China mengusulkan apa yang disebut opsi "satu negara, dua sistem", yang katanya akan memungkinkan otonomi yang signifikan bagi Taiwan jika setuju untuk berada di bawah kendali Beijing. Sistem ini mendukung kembalinya Hong Kong ke China pada 1997 dan cara Hong Kong diperintah hingga saat ini, ketika Beijing berusaha meningkatkan pengaruhnya.

Taiwan menolak tawaran itu dan Beijing bersikeras bahwa pemerintah ROC Taiwan tidak sah, tetapi perwakilan tidak resmi dari China dan Taiwan masih mengadakan pembicaraan terbatas.

Kemudian pada tahun 2000, Taiwan memilih Chen Shui-bian sebagai presiden, yang membuat Beijing khawatir.

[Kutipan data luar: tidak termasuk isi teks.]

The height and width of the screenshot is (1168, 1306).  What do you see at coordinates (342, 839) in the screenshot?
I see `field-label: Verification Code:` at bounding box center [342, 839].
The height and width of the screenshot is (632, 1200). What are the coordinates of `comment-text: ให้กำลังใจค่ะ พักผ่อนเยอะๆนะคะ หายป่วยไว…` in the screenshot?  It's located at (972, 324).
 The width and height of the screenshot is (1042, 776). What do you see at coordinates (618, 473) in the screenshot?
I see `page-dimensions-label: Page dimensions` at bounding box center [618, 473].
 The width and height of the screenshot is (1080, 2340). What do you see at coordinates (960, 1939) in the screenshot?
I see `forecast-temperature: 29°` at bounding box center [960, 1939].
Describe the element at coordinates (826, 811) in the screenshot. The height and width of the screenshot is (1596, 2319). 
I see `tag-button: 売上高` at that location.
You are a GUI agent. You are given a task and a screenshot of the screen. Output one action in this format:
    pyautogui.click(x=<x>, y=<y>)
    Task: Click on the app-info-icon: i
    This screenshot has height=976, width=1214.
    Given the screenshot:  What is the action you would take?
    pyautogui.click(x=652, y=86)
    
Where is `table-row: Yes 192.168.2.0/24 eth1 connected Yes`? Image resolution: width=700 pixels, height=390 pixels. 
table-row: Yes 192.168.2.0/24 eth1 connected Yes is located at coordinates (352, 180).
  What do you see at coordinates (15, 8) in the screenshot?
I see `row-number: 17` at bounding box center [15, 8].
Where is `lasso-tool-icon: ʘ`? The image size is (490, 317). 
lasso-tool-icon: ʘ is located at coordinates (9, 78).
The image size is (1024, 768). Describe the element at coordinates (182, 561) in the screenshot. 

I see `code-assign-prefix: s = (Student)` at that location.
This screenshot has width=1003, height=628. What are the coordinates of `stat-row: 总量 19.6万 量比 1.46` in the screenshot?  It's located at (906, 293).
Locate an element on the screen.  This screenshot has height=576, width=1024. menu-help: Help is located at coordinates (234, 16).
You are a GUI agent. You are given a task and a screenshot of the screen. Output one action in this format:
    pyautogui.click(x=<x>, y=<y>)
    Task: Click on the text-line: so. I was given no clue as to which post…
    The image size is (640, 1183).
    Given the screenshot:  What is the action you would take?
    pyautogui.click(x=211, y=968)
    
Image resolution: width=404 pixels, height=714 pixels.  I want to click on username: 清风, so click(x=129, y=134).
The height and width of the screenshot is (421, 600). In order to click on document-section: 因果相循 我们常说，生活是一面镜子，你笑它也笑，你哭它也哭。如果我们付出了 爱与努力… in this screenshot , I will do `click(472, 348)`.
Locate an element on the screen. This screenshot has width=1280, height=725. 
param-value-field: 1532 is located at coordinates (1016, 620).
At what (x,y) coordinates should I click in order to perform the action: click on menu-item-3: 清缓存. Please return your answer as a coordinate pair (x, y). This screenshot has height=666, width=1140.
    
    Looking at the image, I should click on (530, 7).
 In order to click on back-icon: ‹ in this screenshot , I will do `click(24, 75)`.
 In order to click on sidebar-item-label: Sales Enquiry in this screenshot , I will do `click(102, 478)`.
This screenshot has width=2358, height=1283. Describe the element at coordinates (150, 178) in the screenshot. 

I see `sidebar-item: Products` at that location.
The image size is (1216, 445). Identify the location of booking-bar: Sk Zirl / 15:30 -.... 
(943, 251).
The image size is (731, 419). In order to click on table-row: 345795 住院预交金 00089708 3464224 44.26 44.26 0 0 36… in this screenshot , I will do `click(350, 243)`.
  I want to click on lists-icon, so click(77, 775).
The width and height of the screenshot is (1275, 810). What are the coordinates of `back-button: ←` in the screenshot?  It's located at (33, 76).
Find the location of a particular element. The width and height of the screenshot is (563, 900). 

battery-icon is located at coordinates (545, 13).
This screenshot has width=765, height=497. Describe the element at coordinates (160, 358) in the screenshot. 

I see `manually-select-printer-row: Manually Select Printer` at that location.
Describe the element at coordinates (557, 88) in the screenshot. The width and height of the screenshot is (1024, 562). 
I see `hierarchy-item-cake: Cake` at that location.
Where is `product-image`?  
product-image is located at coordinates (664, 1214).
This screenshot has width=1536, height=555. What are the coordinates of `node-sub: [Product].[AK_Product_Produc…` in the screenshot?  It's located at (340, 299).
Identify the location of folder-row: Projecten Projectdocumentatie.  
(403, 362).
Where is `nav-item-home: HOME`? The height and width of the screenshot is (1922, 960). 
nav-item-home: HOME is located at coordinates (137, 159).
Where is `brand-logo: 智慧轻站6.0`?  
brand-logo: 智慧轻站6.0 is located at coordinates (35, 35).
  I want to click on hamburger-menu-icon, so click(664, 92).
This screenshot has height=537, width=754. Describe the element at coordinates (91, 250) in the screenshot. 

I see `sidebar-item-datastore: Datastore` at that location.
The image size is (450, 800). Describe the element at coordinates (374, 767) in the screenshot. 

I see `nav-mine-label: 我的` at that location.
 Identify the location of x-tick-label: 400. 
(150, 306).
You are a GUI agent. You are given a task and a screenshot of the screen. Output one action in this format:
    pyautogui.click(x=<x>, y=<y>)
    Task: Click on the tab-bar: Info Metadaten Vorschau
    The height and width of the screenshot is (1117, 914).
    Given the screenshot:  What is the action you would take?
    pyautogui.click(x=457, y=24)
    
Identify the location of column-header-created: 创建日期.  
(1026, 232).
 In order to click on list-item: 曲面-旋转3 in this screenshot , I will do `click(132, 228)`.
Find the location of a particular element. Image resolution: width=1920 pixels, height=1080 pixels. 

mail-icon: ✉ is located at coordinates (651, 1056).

Chen dan partainya, Partai Progresif Demokratik (DPP), secara terbuka mendukung "kemerdekaan".

Setahun setelah Chen terpilih kembali pada 2004, China mengesahkan apa yang disebut undang-undang anti-pemisahan, yang menyatakan hak China untuk menggunakan "cara non-damai" terhadap Taiwan jika mencoba untuk "melepaskan diri" dari China.

Setelah Tsai Ing-wen, yang memimpin partai pro-kemerdekaan DPP, terpilih sebagai Presiden pada 2016 dan kembali terpilih lagi pada 2020, China semakin meningkatkan tekanannya terhadap Taiwan.

Meski pemerintah Taiwan saat ini condong ke arah kemerdekaan dari China, kebanyakan warganya tampaknya tidak terlalu menantikan hal itu.

Sebuah survei Juni 2022 menunjukkan bahwa hanya 5,2% orang Taiwan yang mendukung kemerdekaan sesegera mungkin, sementara 1,3% mendukung penyatuan dengan China daratan sesegera mungkin. Sisanya mendukung beberapa bentuk mempertahankan status quo, dengan kelompok terbesar ingin mempertahankannya kondisi ini selamanya tanpa bergerak menuju kemerdekaan atau unifikasi.